▶ [Problem details]:
Please answer these questions from the excerpt on coding agents:
(a) What does Cline's Memory Bank attempt to document?
(b) Where does the agent record its questions and the user's answers?
(c) Without stepwise constraints, what can the agent still write?

2. Ignoring My Conventions and Style

- Attempted Solution: Cursor and Cline both offer /rule files for users to write their coding preferences. Cline’s Memory Bank attempts to document project progression, rules and preferences in order to reuse them next time. However, the context can grow huge and rules begin to conflict, and the agent has no idea which rule to follow.
- Real Solution: To solve this, I ask the agent to learn my preferences from the repository and interaction history (propose). For each prompt, I make the agent retrieve relevant policies related to the task, and identify potential rule conflicts. They then either automatically resolve the conflicts or loop the user in to resolve them (extract). These policies are then applied at the top of the prompt in order to encourage followthrough (enforce).
3. Making Wrong Assumptions

- Attempted Solution: Cursor and Cline try to address this through “clarifying questions” and “check-ins with the user.” However, they never seem to ask the most important questions and ask the most shallow ones, revealing gaps later down the line when implementation details are missing.
- Real Solution: To solve this, agents need to know when to ask for help or clarification. I ask the agents to review my past chat history, identify points that have historically caused misunderstandings (propose) and identify when and what to ask (extract). These learnings are appended to the top of the prompt and become their policies they enact in the current session (enforce). The agent records these questions and my answers in a separate reference file so it can refine its judgment about when clarification is needed.
4. Local Optimization (a.k.a. Hacking Instead of Engineering)

- Attempted Solution: Cursor Rules’ prompts ask the coding agent to think about a solution that would be globally compatible. Cline’s Memory Bank stores the project state and existing progress so the agent has more global context. This is a major improvement over raw LLMs — they find bugs faster and more reliably and build code with more foresight. However, for larger, more complex bugs, Cursor Rules identifies root causes, but doesn’t enforce solving them the right way. Without stepwise constraints, the agent can still write superficial fixes instead of actually repairing the flow.

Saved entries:
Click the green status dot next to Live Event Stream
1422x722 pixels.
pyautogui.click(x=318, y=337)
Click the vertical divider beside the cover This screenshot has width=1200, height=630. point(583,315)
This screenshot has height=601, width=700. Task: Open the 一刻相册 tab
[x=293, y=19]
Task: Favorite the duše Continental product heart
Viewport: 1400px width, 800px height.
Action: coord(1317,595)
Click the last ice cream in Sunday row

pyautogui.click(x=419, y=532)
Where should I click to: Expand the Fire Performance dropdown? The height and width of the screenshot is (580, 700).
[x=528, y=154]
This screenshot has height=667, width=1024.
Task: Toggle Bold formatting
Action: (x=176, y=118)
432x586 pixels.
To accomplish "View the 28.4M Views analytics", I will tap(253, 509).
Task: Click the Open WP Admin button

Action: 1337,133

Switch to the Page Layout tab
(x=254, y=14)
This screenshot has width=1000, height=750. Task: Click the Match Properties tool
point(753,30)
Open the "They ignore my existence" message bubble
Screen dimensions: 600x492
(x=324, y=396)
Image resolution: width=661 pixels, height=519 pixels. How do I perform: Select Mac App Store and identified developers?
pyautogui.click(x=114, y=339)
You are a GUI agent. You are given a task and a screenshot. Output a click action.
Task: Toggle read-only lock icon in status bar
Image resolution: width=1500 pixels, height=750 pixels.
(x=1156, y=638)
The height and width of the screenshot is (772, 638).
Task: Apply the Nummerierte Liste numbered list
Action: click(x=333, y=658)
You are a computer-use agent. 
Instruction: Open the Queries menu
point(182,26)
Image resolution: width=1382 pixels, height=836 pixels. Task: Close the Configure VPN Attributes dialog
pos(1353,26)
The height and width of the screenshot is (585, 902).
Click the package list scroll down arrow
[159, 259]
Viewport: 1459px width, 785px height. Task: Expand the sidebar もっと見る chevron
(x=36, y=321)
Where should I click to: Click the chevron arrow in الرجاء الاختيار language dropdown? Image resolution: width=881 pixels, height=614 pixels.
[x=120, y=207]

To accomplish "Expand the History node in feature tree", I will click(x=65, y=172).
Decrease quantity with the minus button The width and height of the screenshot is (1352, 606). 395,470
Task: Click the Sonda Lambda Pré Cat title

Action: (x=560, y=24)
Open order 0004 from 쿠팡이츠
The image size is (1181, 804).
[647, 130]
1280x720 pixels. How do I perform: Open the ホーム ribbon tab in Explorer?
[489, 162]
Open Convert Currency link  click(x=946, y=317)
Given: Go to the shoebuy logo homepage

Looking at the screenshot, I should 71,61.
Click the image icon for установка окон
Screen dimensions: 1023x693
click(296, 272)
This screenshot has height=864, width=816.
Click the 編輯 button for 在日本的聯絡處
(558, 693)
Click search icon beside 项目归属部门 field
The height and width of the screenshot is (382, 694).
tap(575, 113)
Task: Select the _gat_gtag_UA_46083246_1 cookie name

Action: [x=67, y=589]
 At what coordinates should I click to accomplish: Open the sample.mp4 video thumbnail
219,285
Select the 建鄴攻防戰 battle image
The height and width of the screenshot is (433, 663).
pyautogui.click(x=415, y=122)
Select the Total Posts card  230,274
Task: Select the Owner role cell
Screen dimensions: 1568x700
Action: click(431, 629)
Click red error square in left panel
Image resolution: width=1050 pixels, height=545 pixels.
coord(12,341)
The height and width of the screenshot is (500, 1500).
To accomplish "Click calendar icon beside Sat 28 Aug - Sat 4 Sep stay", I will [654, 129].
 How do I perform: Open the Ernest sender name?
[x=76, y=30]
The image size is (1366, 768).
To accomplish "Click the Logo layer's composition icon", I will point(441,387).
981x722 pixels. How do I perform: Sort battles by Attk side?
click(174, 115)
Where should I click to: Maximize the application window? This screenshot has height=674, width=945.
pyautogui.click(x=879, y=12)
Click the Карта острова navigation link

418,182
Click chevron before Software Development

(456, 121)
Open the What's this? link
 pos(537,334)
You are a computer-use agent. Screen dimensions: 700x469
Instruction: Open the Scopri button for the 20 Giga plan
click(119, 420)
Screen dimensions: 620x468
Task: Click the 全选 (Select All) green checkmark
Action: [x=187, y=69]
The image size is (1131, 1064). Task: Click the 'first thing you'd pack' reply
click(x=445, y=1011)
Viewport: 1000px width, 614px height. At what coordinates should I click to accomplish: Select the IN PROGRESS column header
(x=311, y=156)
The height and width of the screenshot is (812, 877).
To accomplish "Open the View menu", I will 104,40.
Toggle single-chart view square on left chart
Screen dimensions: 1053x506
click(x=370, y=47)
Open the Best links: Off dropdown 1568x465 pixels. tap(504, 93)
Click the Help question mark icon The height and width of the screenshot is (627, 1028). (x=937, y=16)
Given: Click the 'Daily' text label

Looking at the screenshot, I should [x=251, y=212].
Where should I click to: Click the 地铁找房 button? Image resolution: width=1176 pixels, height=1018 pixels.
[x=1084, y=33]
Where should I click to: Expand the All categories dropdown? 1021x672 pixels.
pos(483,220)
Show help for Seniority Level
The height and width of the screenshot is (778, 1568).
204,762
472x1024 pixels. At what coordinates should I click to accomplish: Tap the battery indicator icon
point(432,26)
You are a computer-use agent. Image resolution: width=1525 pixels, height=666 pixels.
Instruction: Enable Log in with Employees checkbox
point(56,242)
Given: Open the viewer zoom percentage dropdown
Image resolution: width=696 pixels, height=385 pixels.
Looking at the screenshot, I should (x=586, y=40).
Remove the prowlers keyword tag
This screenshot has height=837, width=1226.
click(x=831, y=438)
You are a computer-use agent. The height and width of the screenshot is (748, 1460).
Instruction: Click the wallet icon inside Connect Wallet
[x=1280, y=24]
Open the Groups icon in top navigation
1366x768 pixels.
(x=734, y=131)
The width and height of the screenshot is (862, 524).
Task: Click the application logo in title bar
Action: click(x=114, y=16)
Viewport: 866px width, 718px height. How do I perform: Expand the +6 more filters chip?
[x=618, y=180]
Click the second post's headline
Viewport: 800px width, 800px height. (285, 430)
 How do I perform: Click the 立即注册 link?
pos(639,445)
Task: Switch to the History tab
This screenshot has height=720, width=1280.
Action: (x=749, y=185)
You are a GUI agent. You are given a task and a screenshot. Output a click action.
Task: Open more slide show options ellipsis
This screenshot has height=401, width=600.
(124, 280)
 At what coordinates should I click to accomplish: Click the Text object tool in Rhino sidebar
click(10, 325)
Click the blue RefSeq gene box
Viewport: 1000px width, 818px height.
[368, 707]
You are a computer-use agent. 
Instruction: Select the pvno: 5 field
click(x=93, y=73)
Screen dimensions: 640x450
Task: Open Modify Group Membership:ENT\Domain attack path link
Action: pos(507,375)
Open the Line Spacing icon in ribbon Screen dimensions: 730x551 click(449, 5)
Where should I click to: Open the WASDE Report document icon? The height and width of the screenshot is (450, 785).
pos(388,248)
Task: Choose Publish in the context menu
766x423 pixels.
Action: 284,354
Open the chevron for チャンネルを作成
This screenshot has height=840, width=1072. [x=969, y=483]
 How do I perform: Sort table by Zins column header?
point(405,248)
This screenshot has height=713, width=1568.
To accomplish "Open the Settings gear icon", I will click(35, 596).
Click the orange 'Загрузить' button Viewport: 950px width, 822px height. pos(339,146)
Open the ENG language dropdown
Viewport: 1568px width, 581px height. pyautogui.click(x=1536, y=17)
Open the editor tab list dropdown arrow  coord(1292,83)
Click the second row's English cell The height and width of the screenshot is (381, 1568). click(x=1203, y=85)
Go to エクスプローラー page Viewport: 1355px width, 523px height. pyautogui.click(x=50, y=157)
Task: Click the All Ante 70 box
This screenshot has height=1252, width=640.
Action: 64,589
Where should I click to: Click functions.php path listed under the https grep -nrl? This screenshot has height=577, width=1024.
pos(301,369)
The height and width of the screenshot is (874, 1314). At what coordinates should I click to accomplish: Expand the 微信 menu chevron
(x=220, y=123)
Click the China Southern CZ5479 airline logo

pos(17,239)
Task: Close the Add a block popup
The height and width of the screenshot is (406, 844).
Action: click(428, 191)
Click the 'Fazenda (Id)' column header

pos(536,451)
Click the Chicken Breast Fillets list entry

▶ [Your response]:
(a) Project progression, rules and preferences.
(b) In a separate reference file.
(c) Superficial fixes instead of actually repairing the flow.